December 5, 2011
If you follow me on twitter, you might have seen an interesting occurrence on Friday…
I was whining.
My server is hosted at prgmr.com, and it’s honestly a pretty decent VPS. I’ve got 2 vCPUs, 1GB of memory, and it keeps up with my normal amount of traffic, which is to say somewhere in the ballpark of 250-1000 hits, which usually tasks the server with something like 2500 page views on the upper end.
All put together, my server handles most traffic spikes well, although I did have some consternation in September, when my BoothBabes post went viral. I got 50,000 pageviews in a single weekend, which was enough to crush the server.

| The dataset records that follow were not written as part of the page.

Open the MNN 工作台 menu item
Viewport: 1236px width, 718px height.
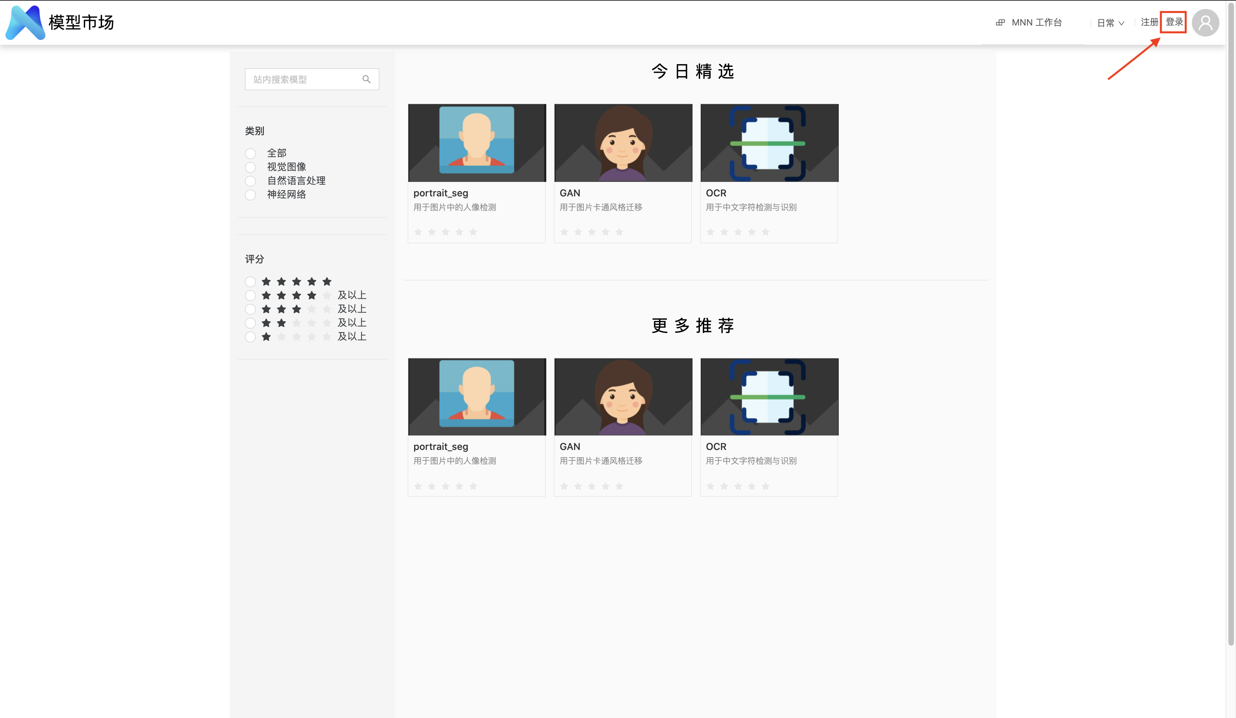coord(1036,23)
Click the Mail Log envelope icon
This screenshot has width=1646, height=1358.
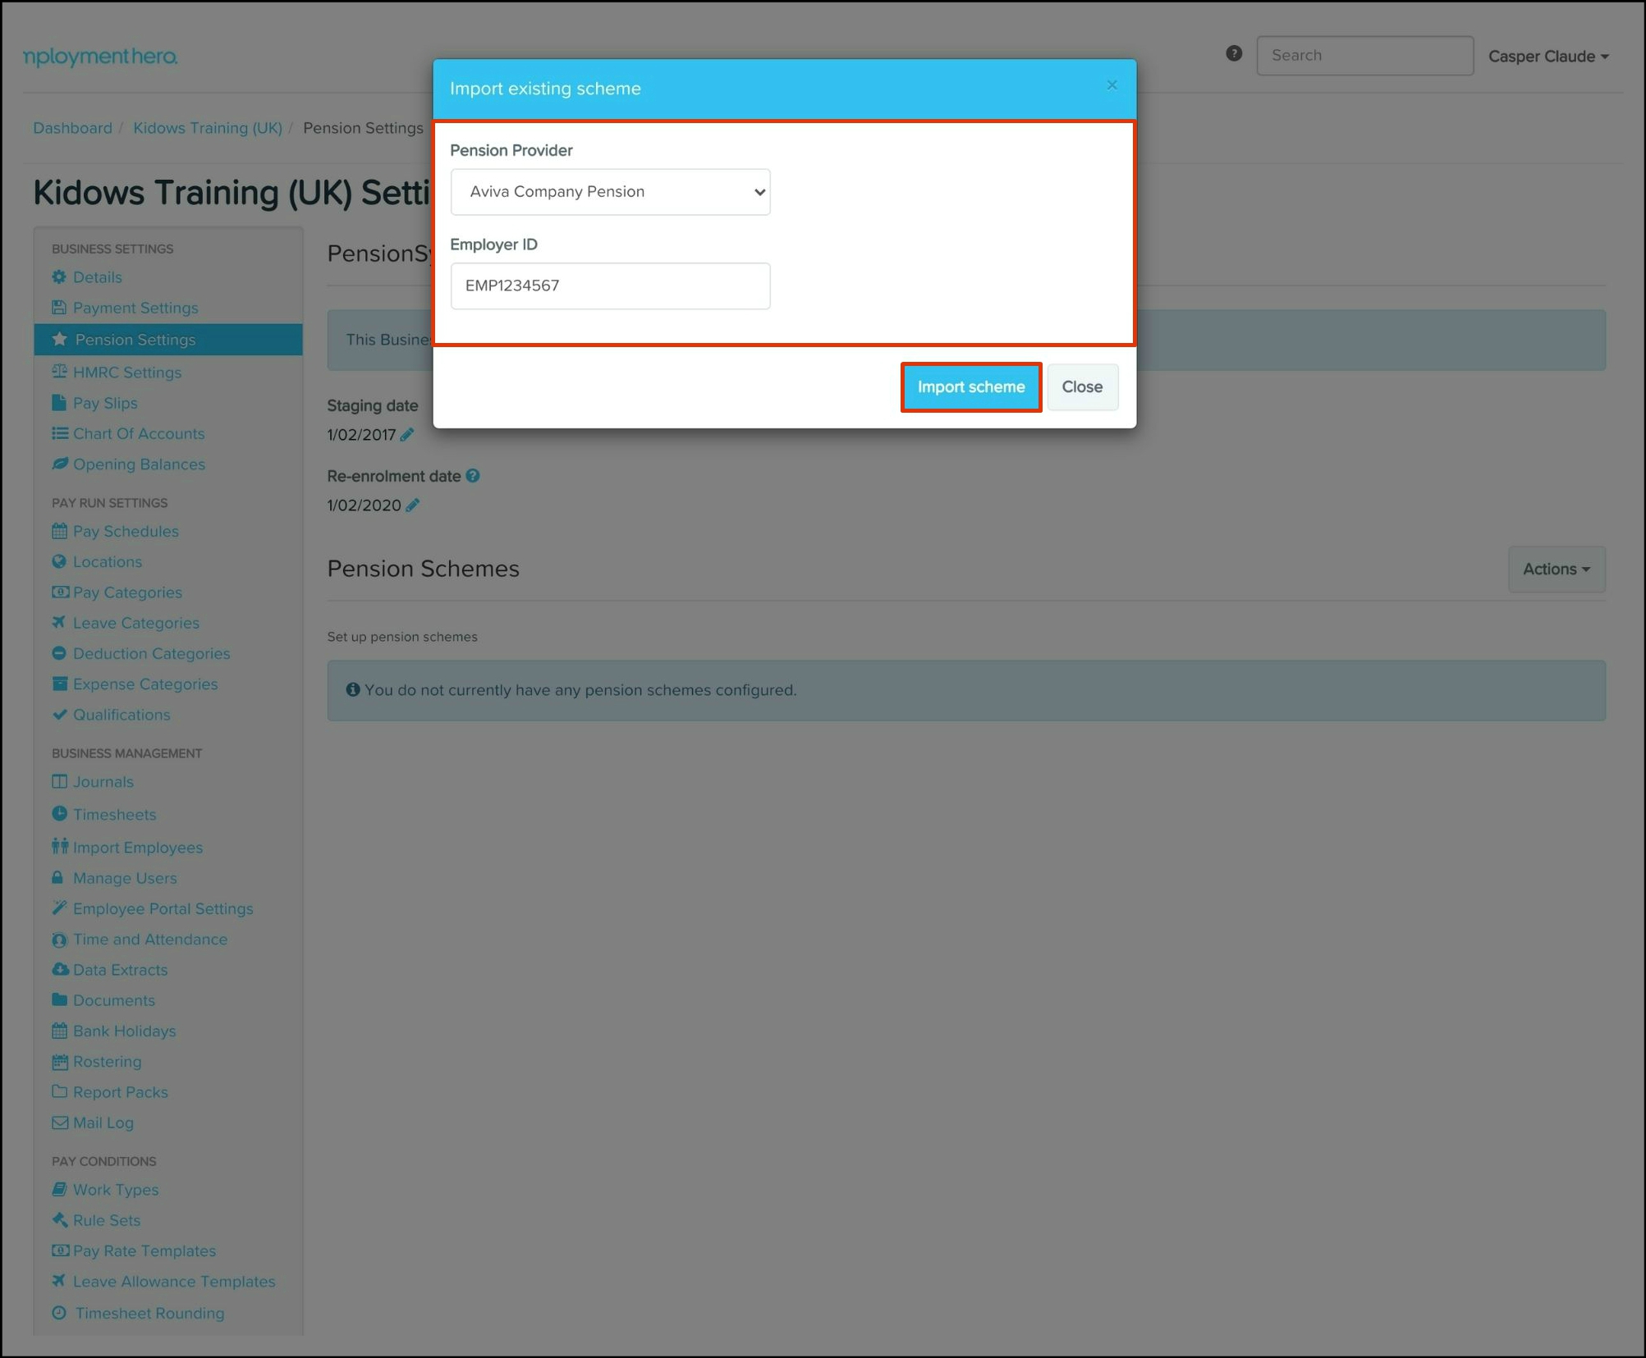(x=59, y=1123)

On Friday of last week, the “50,000 page views” record didn’t just get broken; it got crushed. mangled. stomped on repeatedly. Friday was a “perfect storm” of “kill the server”. Here’s how it went down:
Thursday afternoon, Reddit user algrym submits my CPU Act post to /r/sysadmin. It eventually grows to a score of over 90 (which is good for that subreddit, and ensures that everyone who subscribes to /r/sysadmin will see it, which is around 11,500 people).
Nearly simultaneously, users grauenwolf and rsantoro submit the story to /r/programming and /r/technology, which have a combined subscriber count of almost 850,000. Together, the posts receive over 1,500 upvotes, ensuring that the posts go not just to the top of their respective pages, but also to the front page of Reddit itself, which sees God-only-knows how much traffic.
Apparently, someone liked it enough to submit it to Slashdot, where it got over a thousand comments, and on the front page as well.
If it goes on Slashdot and it’s interesting, you can bet that Fark will cover it as well, and sure enough, it hit the front page of Fark.
Somewhere in the mix, it also got covered by Ars Technica, along with being spread around Facebook by thousands of people.
So where does that leave us?
The sum total is pretty staggering. In terms of raw “hits”, on Friday alone, I got 51,025. Now, those are basically visits, and don’t count page views, or the number of actual requests made of a web server. In terms of page views, according to CloudFlare, I got 297,649 requests, which I have trouble fathoming. And if you ever wondered why you might want to use a CDN, here’s the statistic that sells it. Total requests, that is, for dynamic AND static content, was 4,638,389…and the best part was that CloudFlare handled 4,235,891 of those. Which is a damned good thing.
As it was, I got an average of more than one request per second on Friday, and at peak, it took over 20 seconds to render the page…so you can do the math there. There were a lot of requests that just didn’t get served, even with TotalCache.
On the advice of several twitterers (particularly @jpluscplusm), I actually took the blog down for a little while in order to try to set up Varnish, but I pulled the plug and rolled back changes after a half hour or so – serving a certain percentage of requests was better than serving no requests. Varnish is something that I will be implementing one of these weekends, though.
I also want to thank some other people who helped me out very much. The founder and current CEO of CloudFlare, Matthew Prince, went the extra mile in getting the engineers wrangled and more actively caching the page that was getting slammed.
I want to thank all of you who talked with me and offered your resources during the time. If I didn’t take you up on the offers, it was only because I didn’t want to make the service more unavailable during the transition than it already was – but know that I really do appreciate the offers and the concern. Thank you.
So, what could I have done better? Tons.
Firstly, Varnish will be put in place. I don’t know of a way to load-test against 500,000 requests (if you do, please comment!), but I can at least watch performance metrics and compare them to how the site scales now.
Speaking of, I’m going to start collecting performance metrics. Right now, the page loads entirely in 4.95 seconds. I know that because I have Firebug installed in Firefox, and I just checked it. That’s the kind of stat I should be monitoring and recording so I can watch it over time. So I’m going to start doing things like that, too.
Anyway, that’s enough post mortem for a blog server, I suppose. Thanks to all of my readers (old and new). Hopefully we’ll have that problem again in the future!